[PROBLEM TO WORK ON]: The answer must consist only of the lines from the line with "How do I perform: Click the red" to the line with "Given: Toggle Match Whole Word in find widget", both included, exactly as they stand below.

[INPUT DATA]:
================================

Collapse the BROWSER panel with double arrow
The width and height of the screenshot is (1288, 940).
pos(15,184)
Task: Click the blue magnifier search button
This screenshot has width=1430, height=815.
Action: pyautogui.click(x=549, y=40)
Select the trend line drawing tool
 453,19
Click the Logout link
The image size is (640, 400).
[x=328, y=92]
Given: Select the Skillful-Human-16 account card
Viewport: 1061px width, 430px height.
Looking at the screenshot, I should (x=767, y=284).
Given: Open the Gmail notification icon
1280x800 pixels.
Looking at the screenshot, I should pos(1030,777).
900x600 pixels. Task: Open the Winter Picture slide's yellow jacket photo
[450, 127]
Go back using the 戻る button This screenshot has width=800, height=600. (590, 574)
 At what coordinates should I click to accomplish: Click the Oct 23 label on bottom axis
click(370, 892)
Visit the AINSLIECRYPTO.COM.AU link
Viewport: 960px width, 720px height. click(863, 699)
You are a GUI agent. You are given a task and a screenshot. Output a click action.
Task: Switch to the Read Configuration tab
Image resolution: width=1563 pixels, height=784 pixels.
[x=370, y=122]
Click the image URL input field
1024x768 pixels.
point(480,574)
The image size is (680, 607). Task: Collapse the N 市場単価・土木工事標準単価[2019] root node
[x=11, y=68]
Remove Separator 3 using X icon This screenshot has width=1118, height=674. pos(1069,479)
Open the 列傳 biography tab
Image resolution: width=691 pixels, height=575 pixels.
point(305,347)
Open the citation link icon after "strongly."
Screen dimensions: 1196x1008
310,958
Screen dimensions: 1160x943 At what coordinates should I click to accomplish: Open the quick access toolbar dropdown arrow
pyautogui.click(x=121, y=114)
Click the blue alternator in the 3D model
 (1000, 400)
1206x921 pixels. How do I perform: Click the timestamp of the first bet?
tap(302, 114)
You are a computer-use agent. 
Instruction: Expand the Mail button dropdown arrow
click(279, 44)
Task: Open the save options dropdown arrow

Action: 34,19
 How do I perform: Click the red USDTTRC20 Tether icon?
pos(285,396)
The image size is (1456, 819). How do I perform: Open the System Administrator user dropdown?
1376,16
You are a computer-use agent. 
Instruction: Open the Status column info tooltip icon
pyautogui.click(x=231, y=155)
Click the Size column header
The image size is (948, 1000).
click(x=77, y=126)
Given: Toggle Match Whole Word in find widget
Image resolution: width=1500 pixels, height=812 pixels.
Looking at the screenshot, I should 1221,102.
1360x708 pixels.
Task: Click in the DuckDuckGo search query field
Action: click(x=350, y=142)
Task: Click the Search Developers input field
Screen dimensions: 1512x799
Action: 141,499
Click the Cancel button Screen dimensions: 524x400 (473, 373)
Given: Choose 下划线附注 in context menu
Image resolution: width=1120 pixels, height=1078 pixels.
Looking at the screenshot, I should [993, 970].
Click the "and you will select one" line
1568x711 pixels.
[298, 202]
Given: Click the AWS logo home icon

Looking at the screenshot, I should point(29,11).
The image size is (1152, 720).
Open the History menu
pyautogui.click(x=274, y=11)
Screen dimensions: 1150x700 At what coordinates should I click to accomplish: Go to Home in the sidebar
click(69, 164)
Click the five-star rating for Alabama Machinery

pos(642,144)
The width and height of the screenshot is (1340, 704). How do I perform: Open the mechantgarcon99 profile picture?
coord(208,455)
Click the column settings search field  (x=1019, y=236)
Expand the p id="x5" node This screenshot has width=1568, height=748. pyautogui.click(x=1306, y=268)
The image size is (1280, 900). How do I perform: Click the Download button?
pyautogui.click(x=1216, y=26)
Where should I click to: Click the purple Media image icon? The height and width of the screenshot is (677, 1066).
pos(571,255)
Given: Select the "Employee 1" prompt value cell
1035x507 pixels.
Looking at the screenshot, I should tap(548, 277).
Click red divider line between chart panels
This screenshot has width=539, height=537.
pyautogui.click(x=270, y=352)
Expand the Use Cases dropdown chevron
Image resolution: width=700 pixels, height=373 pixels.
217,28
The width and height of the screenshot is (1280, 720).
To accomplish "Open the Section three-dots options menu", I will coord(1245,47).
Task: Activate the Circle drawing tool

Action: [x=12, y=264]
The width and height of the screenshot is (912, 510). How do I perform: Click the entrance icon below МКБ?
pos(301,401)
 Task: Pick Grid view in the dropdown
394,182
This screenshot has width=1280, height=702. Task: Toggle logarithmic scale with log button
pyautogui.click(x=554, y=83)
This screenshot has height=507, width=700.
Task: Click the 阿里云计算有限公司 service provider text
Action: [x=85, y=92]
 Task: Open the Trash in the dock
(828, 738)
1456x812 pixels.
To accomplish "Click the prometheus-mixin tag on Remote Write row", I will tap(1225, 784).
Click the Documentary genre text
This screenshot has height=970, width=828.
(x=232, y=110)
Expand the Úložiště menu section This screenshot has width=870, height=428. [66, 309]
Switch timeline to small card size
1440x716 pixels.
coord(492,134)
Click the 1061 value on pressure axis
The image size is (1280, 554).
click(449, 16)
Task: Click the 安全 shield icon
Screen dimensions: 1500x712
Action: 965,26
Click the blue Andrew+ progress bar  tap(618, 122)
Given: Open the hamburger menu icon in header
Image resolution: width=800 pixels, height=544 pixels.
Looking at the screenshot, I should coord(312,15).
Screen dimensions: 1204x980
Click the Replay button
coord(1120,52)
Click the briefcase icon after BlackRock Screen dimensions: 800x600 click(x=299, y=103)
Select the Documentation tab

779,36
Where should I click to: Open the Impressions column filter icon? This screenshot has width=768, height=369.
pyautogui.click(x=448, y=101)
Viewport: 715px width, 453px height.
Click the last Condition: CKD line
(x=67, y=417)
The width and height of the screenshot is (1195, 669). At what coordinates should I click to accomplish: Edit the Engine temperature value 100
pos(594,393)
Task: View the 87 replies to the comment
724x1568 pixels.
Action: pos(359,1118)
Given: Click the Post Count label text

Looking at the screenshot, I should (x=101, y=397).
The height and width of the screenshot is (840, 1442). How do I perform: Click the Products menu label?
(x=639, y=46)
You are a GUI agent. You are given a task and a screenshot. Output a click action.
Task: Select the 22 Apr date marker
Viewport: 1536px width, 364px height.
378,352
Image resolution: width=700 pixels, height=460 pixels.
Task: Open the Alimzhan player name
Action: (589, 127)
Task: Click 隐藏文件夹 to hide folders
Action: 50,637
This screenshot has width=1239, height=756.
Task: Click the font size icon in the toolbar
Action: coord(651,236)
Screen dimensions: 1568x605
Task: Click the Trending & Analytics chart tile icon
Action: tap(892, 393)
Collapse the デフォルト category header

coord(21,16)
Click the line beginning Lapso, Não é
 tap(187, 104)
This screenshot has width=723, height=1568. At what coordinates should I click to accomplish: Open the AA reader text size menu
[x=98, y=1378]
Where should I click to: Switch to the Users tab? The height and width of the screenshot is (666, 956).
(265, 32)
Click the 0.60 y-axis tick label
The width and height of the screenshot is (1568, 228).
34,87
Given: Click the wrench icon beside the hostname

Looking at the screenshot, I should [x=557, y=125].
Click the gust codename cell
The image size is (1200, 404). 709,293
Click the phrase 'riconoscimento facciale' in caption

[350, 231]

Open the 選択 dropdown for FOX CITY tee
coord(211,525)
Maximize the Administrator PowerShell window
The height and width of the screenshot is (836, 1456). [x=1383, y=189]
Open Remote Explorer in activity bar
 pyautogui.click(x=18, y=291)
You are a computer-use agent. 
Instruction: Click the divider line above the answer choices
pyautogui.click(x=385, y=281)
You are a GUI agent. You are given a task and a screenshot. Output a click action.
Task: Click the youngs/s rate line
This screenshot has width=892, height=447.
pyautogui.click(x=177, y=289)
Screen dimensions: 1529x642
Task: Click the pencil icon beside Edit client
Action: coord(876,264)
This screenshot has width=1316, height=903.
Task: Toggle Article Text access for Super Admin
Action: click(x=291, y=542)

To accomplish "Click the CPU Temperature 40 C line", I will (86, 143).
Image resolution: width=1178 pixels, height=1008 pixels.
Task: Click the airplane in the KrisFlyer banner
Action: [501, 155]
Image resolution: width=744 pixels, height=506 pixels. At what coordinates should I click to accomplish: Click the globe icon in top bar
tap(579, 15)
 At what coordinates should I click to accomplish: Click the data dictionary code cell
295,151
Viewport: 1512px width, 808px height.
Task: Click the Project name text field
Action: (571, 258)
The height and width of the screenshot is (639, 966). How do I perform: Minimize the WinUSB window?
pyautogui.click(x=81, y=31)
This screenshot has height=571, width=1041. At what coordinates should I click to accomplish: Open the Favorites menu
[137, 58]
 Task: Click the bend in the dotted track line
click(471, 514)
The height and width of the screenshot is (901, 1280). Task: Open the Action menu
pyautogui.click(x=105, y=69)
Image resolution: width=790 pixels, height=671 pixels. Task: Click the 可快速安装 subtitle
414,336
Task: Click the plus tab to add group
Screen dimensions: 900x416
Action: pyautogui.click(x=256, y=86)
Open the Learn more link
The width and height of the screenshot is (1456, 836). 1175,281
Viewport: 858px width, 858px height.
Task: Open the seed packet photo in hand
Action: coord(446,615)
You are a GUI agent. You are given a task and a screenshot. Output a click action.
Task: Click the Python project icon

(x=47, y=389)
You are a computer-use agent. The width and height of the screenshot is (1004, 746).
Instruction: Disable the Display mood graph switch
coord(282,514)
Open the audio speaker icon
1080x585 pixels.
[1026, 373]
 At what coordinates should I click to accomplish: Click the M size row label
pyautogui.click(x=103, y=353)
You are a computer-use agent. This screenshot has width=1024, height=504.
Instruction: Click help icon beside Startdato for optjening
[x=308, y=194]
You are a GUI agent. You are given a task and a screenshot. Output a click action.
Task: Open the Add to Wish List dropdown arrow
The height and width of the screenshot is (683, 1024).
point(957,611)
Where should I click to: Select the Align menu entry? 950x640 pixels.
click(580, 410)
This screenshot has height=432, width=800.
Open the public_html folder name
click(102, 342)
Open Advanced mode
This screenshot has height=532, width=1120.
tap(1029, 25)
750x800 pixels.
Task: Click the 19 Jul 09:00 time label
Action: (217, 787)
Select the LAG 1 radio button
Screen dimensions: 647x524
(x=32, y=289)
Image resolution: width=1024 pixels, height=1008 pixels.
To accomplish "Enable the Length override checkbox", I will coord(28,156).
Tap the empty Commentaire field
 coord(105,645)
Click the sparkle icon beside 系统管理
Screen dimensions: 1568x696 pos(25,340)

================================

[RESULT OF THE EXERCISE]:
 How do I perform: Click the red USDTTRC20 Tether icon?
pos(285,396)
The image size is (1456, 819). How do I perform: Open the System Administrator user dropdown?
1376,16
You are a computer-use agent. 
Instruction: Open the Status column info tooltip icon
pyautogui.click(x=231, y=155)
Click the Size column header
The image size is (948, 1000).
click(x=77, y=126)
Given: Toggle Match Whole Word in find widget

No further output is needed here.